Hitzig’s concern is that advertising layered onto a database of deeply personal conversations creates incentives that clash with ChatGPT’s original value proposition — and with the trust that led users to share so openly.
She argues that even if OpenAI limits targeting at first, an ad-supported model will eventually introduce pressure to optimize for engagement or ad performance. “In its early years,” she writes, Facebook also “promised that users would control their data and be able to vote on policy changes. Those commitments eroded.”
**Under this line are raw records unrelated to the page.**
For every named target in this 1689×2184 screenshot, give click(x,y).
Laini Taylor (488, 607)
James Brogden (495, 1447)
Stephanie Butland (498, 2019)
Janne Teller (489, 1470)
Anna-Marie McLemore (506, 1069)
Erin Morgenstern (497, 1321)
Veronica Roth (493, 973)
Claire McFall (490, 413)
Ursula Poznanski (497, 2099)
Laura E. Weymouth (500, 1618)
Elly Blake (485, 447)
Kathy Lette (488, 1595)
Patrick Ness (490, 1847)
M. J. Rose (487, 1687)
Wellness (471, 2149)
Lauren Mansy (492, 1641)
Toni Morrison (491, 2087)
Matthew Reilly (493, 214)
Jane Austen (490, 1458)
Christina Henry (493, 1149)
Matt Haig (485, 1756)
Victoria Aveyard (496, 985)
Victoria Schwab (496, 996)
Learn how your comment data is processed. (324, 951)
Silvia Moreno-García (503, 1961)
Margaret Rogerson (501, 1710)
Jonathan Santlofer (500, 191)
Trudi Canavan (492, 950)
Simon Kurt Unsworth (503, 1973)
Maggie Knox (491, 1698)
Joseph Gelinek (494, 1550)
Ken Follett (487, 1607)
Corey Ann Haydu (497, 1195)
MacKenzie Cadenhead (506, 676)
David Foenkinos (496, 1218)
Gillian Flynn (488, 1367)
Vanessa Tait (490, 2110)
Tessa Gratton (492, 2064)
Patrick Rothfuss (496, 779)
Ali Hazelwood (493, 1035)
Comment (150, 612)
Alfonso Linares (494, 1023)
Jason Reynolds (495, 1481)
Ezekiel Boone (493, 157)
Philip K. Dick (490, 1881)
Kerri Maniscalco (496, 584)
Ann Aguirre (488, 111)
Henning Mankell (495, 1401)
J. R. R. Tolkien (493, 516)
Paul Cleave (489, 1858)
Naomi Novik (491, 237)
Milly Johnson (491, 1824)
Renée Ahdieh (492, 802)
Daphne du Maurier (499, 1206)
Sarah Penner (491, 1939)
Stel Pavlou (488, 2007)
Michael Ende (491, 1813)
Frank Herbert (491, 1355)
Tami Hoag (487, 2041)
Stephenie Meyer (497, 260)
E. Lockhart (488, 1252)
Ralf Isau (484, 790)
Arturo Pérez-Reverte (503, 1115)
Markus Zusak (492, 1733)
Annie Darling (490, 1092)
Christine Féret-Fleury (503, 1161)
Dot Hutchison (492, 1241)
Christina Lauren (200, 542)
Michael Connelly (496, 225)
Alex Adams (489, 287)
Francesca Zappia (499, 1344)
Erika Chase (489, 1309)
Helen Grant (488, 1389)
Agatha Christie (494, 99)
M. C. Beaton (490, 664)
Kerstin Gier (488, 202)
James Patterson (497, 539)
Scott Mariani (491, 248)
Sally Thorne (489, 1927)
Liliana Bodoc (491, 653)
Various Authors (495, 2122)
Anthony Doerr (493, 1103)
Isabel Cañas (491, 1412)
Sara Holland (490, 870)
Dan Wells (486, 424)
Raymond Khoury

To be clear, Hitzig does not argue that ads are inherently unethical. Instead, she says any move into advertising should include binding governance structures, independent oversight over data use, and user-controlled data trusts or cooperatives.
Experts React:
This might be the most memorable part of the piece:
“I don’t believe ads are immoral or unethical. A.I. is expensive to run, and ads can be a critical source of revenue. But I have deep reservations about OpenAI’s strategy.
For several years, ChatGPT users have generated an archive of human candor that has no precedent, in part because people believed they were talking to something that had no ulterior agenda. Users are interacting with an adaptive, conversational voice to which they have revealed their most private thoughts. People tell chatbots about their medical fears, their relationship problems, their beliefs about God and the afterlife. Advertising built on that archive creates a potential for manipulating users in ways we don’t have the tools to understand, let alone prevent.”
Hitzig also posted about this on X (see the reply):
Our Take:
The pressure ChatGPT is facing from competitors and former researchers is a good thing. Ultimately, it should help drive what everyone wants: the best possible user experience in an ad-supported environment.
Advertising is inevitable in any channel where there’s an opportunity to reach and engage people. But it doesn’t have to be harmfu or bad, and it doesn’t have to come with a tradeoff.
Ideally, the scrutiny pushes the company to approach ads differently — in a way that balances revenue with responsibility and keeps the consumer at the center of the equation. (While still being good for advertisers.)